• **PROBLEM DETAILS**: List every line in the rows below that contains the word "next".

======== EXERCISE MATERIALS

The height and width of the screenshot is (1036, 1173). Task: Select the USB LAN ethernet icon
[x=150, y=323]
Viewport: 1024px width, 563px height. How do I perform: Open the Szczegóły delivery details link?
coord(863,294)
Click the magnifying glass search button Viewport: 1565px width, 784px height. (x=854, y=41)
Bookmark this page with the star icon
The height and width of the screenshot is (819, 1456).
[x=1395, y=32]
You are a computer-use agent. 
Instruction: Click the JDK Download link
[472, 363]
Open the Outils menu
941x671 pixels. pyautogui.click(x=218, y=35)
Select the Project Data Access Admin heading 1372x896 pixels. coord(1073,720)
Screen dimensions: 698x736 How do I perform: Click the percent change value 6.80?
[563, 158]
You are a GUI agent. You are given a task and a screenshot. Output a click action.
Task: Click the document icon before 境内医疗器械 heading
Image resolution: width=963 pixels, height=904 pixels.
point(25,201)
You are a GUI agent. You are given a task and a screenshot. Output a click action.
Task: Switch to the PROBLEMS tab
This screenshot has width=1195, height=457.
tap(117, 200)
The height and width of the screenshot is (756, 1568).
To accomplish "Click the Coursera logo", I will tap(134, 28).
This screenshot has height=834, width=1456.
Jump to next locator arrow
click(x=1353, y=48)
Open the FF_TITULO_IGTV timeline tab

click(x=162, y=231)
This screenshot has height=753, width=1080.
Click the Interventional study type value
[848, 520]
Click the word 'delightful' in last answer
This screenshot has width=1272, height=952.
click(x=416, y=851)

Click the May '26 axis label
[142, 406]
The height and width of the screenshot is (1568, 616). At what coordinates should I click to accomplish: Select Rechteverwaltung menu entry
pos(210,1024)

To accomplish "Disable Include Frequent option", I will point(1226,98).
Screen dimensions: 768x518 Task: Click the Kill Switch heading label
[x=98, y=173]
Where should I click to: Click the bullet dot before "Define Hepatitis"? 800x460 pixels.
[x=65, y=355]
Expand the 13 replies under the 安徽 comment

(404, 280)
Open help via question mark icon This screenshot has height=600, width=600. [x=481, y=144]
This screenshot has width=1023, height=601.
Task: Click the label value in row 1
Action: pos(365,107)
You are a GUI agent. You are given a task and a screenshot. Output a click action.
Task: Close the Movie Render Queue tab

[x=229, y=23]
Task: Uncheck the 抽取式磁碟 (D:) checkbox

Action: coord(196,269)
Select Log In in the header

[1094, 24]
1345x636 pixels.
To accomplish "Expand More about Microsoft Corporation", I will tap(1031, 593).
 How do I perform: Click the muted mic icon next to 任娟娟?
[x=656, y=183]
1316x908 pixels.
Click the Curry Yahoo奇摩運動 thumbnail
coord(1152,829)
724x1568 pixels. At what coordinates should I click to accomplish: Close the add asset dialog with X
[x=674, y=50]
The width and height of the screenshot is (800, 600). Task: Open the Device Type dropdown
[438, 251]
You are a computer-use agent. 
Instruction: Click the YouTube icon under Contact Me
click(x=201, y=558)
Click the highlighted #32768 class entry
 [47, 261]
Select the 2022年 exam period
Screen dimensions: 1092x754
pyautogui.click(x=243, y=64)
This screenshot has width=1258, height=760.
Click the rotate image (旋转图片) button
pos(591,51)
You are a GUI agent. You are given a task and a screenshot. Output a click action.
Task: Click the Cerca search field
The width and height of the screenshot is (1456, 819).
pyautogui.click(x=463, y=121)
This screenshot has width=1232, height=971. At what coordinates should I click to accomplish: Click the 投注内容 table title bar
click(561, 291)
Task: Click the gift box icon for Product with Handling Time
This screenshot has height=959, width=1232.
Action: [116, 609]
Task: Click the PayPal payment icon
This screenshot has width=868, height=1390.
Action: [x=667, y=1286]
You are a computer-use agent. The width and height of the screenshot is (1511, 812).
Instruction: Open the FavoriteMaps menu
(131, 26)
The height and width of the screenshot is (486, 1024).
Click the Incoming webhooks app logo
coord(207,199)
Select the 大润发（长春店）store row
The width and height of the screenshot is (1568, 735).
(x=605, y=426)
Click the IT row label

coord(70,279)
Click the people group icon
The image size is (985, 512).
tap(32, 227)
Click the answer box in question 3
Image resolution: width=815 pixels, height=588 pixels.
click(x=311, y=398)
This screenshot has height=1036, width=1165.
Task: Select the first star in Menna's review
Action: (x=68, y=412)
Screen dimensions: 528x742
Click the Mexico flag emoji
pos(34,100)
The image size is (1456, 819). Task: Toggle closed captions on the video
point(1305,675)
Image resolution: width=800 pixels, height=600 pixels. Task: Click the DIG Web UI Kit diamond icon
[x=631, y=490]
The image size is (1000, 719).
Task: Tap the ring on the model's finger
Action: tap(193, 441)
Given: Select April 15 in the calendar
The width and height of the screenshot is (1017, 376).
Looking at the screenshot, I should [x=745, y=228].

================

• **OUTPUT OF THE TASK**:
Jump to next locator arrow
 How do I perform: Click the muted mic icon next to 任娟娟?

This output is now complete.